HA: Waving its horns.
AG: …December 23, 1971, in my room, in New York, next to my
desk. So it’s actually an exemplification of what was all hope given up about.
HA: Well, a cockroach did something worse to me, once. We
had guests for dinner..
AG: A cockroach was inspiration, my muse.
HA: ..and one of the girls had put down her wine glass, and
there was this cockroach poised on the edge of the wine glass, taking little
slips, you know.
AG: And that happened to a guest in your house, how awful
Student: Can you give an example of a jump cut in the
ballad?
AG: Do we have
one here? Well, let’s see..(from) the ones that we did already..
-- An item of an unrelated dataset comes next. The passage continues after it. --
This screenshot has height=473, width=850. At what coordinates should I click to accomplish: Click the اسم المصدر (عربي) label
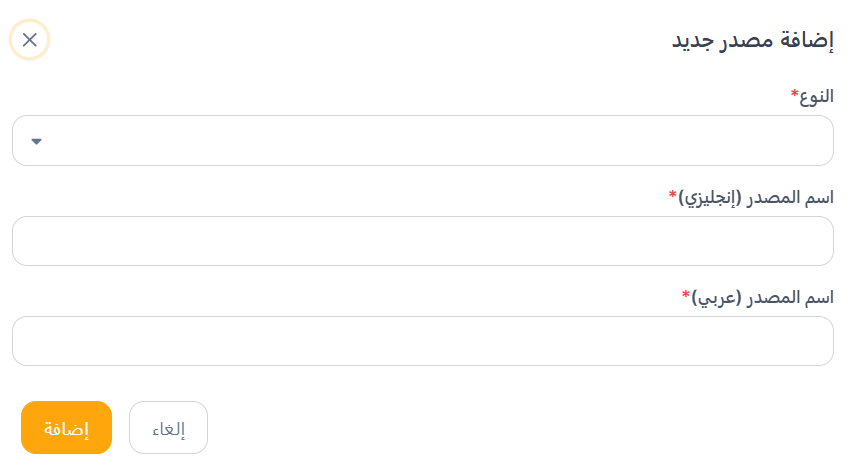(x=763, y=296)
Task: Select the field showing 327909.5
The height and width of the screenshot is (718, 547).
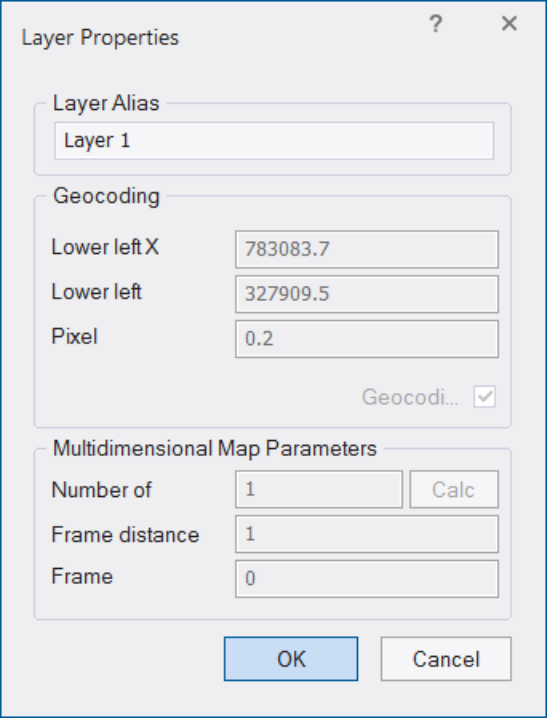Action: pos(367,294)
HA: There are lots of them
AG: Yeah, okay, a funny kind of jump cut in “Lord
Randal” was.. they’ve got the stanza – “O I fear you are poisoned, Lord
Randal, my son!/ I fear you are poisoned, my handsome young man!/ O yes, I am
poisoned, mother, mak my bed soon,/ For I’m sick at the heart, and fain wad
lie down”. And you’d think she was going to ask, “Well, what
happened?” or “Who did this?” (but instead she says) “ What d’ye leave to your
mother, Lord Randal, my son?”. That’s like a big gap.
HA: What’s he thinking…?
AG: .. while listening to your mother.
Student: I’ve seen versions where she does ask him what
happened, and he talks about his love poisoning him.
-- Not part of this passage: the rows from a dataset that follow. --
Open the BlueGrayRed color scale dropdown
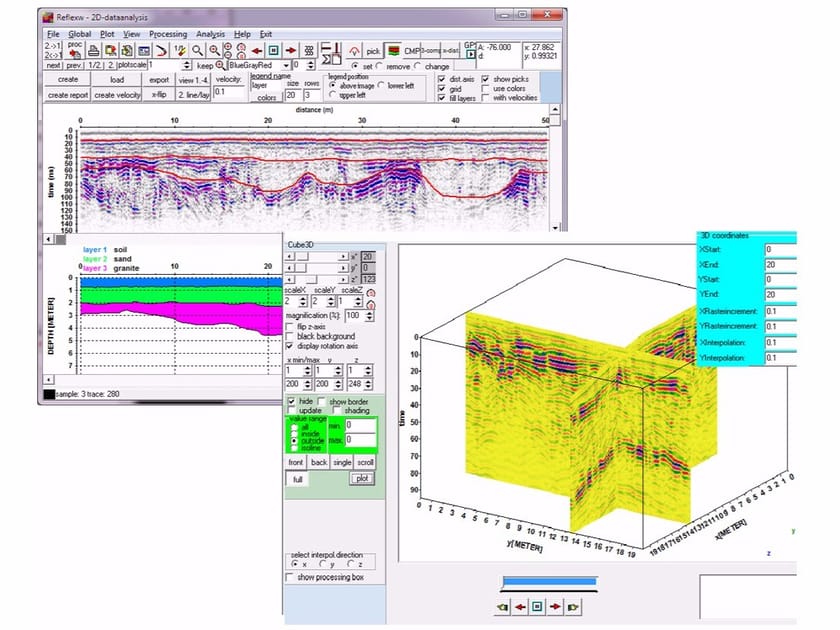This screenshot has width=840, height=630. [x=287, y=64]
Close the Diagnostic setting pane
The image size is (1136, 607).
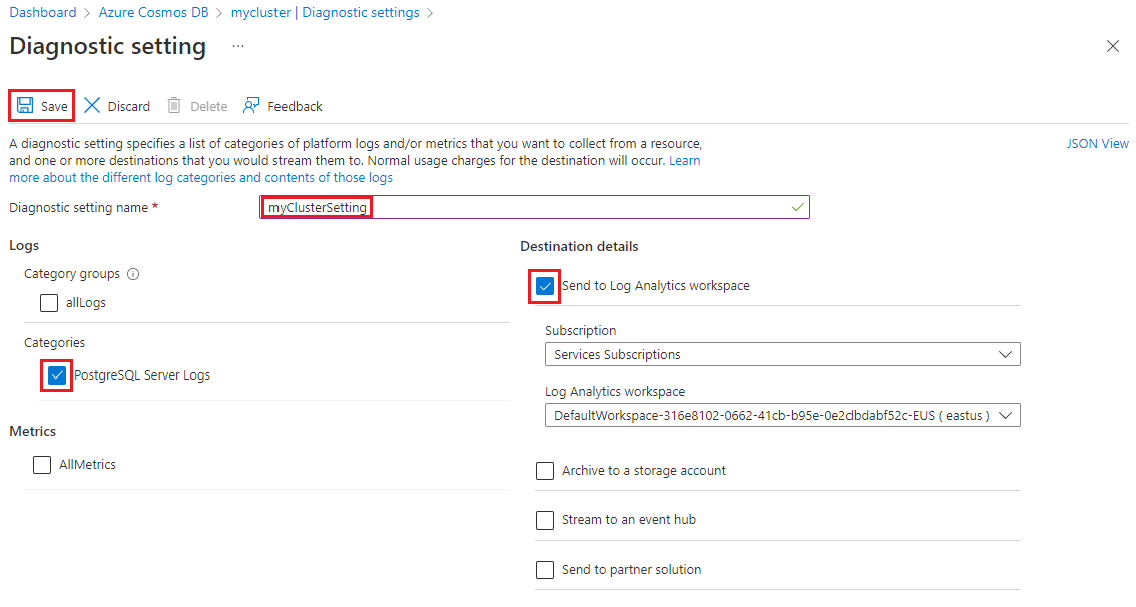click(x=1113, y=46)
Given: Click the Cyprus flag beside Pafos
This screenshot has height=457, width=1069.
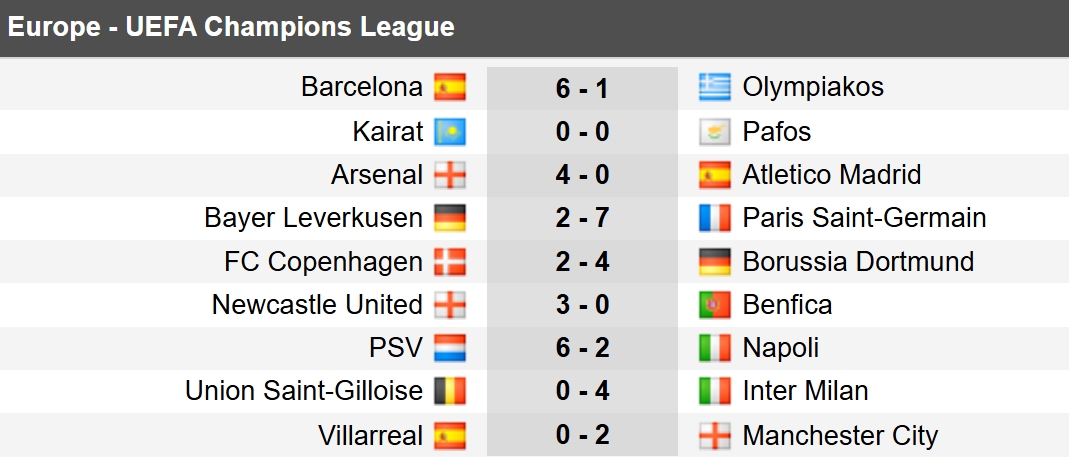Looking at the screenshot, I should click(714, 132).
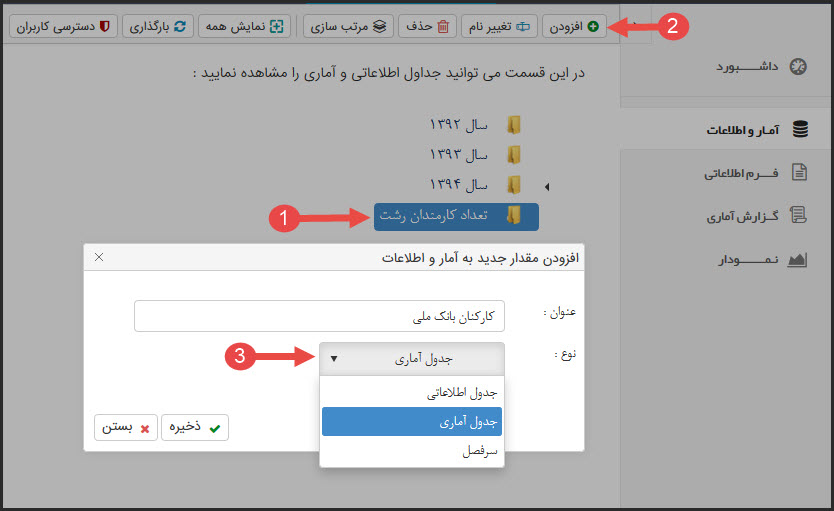Expand the سال ۱۳۹۴ folder arrow
The height and width of the screenshot is (511, 834).
point(546,186)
HA: In a different version, you know, sometimes…
AG: There’s a
big.. In “Mary Hamilton” that
I read the other day, there are a lot of jumps. And “Sir Patrick Spens” is actually like a movie, speeded up
or with fast still shots. Why don’t we do “Sir Patrick Spens because I think
there are jump-cuts in that..
HA: Uh-huh
AG: ..and I’ll raise my hand every time I hear a jump cut,
AG: ..and I’ll raise my hand every time I hear a jump cut,
[Helen Adam reads/sings/recites the first seven stanzas of “Sir Patrick Spens” – “The King sits in Dumferline town/Drinking the blude-red wine/ "O whare will I get a skeely skipper/ To sail this new ship o' mine...” - and then stops – oh, they’ve left out a very good verse here, I must say – “To Noroway, to Noroway/ To Noroway o’er the foam/ The king’s daughter on Noroway/ To we men bring her home” – then continues with the remaining four stanzas]
AG: That was the most ruthless jump cut of all, right at the
very end. It’s just like movie cinema, the cinematic quality there. A jump cut
is really very good, because there is a cinematic quality from…in jumping from
the King’s writing a letter, the next thing Sir Patrick Spens is on the sands
reading the letter, the next thing he laughs at the first line and then all of
a sudden he realizes that it means his death, and the next line is a tear, the
next line he’s gathering his sailors and he’s complaining – “Who dare,who put
me up, who did this to me?” The
next thing, after first complaining, “Who put me up to sailing on the sea this
time of year?’, the very next stanza he’s already ordering the sailors on the
boat. That’s a real jump. He’s standing on the strand, reading the letter,
realizing it’s his doom, and you’d think logically he’d refuse, and then the
real poignant thing is “Mak ready, mak ready, my merry men a'”. He’s obeying.
He’s doing it. And then the big jump of the maid talking about the evil, the
ill moon prophecy, the next stanza, the noble Scots were not eager to wet their
shoes. The next thing their hats are swimming on the ocean (within the same
stanza). And then the next stanza, the ladies are sitting with their fans and
the author is saying, “They’re going to sit there forever before those guys
come back”. And the next stanza is “fifty fathoms deep”. So there’s jump, jump,
jump – very fast, very swift (which is like my blues thing – “Manhattan, after
we gave up hope” – and then a waving cockroach – totally (some place) else).